Within the labor movement, hundreds of unions and union locals have responded to a call from Palestinian labor unions and signed resolutions calling for a ceasefire, even those whose leadership has historically supported Israel. On Dec. 1, UAW, one of the largest unions in the country, made history when it released a ceasefire statement. Other influential unions, such as the United Electrical Workers, American Postal Workers Union, and 1199SEIU (United Healthcare Workers East), and countless other smaller unions have also released similar statements. On Jan. 22, the Service Employees International Union (SEIU), the second-largest public service employees union in the country, also released a call for a ceasefire. 

“We, members of the American labor movement, mourn the loss of life in Israel and Palestine. We express our solidarity with all workers and our common desire for peace in Palestine and Israel, and we call on President Joe Biden and Congress to push for an immediate ceasefire and end to the siege of Gaza,” reads the petition signed by UAW and hundreds of other union locals.

Labor activists say the increasing number of unions supporting this call is a big deal. 

“We were delighted with the ceasefire amendment,” said Mary Jirmanus Saba, a member of UAW Local 2865, which represents University of California graduate workers and academic student employees. 

However, leadership of some large unions like the SAG-AFTRA have remained silent, seeing the issue as beyond their purview, risky to support, or too split among their members. Others have released statements in support of Israel, such as the American Federation of Teachers (AFT) president Randi Weingarten. But a number of AFT locals and other teachers’ unions have supported ceasefire resolutions themselves, revealing a schism between leadership and rank-and-file members.

While there has been considerable support for the ceasefire resolutions, union members involved in organizing for Palestine say that they must go further to support efforts like Boycott, Divestment, and Sanctions (BDS) and not be complicit in the abuses against Palestinians by Israel, supported by U.S. tax dollars. “Just the ceasefire declaration, if there’s nothing more, if it doesn’t have any teeth, is not enough,” Saba said. And while the UAW has also pledged to put together a divestment working group to “explore how to achieve a just transition for US workers from war to peace,” Saba said that details are scarce and that the group will initially only include Shawn Fain and a handful of international executive board regional directors,”

Unions have a long history of standing for progressive causes internationally, from “opposing fascism in WWII to mobilizing against apartheid South Africa and the CONTRA war,” cited UAW Region 9A Director Brandon Mancilla in a UAW press release.
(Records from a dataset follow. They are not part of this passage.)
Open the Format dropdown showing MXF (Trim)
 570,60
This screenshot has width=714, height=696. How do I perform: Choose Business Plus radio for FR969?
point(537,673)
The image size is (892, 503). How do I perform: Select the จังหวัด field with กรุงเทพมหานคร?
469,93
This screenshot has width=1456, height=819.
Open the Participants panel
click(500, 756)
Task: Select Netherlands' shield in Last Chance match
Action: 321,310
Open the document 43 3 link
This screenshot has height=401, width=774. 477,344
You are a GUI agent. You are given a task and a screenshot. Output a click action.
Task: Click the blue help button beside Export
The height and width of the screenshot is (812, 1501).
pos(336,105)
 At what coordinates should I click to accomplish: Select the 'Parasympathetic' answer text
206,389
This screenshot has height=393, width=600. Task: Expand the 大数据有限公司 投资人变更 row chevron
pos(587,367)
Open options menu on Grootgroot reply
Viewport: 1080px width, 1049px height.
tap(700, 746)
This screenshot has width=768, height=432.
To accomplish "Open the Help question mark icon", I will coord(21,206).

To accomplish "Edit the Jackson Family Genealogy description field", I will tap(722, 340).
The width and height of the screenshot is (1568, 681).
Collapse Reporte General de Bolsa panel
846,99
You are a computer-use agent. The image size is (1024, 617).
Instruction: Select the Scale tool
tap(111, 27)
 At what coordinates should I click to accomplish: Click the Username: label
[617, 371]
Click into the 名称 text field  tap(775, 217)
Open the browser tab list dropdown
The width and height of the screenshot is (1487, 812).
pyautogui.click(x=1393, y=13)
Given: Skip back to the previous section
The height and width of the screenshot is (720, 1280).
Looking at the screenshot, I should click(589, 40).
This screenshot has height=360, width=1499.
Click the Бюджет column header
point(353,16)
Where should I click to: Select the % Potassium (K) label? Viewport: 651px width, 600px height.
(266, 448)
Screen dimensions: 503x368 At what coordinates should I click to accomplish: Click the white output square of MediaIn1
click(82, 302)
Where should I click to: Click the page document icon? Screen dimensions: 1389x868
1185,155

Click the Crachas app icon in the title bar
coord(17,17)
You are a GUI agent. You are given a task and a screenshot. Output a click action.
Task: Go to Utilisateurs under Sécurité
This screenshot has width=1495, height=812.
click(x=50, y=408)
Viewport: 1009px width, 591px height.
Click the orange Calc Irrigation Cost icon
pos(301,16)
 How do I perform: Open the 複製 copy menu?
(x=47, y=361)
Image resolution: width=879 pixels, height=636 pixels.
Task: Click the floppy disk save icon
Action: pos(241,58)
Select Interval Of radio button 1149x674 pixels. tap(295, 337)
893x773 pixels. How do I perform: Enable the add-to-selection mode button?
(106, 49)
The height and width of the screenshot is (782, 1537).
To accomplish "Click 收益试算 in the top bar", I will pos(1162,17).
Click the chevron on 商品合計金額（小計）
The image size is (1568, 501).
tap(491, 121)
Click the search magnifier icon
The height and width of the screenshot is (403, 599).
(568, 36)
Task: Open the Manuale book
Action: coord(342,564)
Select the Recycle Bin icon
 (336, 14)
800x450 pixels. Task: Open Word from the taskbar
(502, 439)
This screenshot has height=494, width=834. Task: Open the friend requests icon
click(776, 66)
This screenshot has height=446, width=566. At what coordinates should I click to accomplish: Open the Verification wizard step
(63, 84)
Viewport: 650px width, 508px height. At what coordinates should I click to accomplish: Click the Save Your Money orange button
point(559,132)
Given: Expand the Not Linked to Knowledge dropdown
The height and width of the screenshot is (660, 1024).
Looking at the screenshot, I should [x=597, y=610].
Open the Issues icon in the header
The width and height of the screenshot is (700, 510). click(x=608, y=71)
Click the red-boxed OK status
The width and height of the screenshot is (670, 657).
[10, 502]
Over the decades, labor has stood up against World War I, the Vietnam War, and the Iraq War.

However, when it comes to Israel, it’s a bit more complicated. Unions such as the AFL-CIO have long been steadfast supporters of Israel, following the consensus within the U.S. government. Though over the decades there have been glimpses of dissent, U.S. unions have purchased millions of dollars worth of bonds from Israel since the 1950s

This unconditional support began to shift in the early 2000s, writes labor historian Jeff Schuhrke in Jacobin, as “many organizers in the emerging antiwar movement after 9/11 understood the connections between US militarism and Israeli apartheid.” Since then, coalitions within the major unions have made efforts to support resolutions for BDS—including one from UAW Local 2865 in 2015—but most have been squashed by leadership. 

Marcie Pedraza, a longtime union member based in Chicago and part of UAW Local 551, which represents autoworkers, says the UAW is well placed to take a stance on this issue now. The resolution comes on the heels of their successful strike this fall and the reform efforts in the last few years that brought much needed new leadership into the UAW. 

Still, support for the ceasefire resolution within the UAW did not come automatically. 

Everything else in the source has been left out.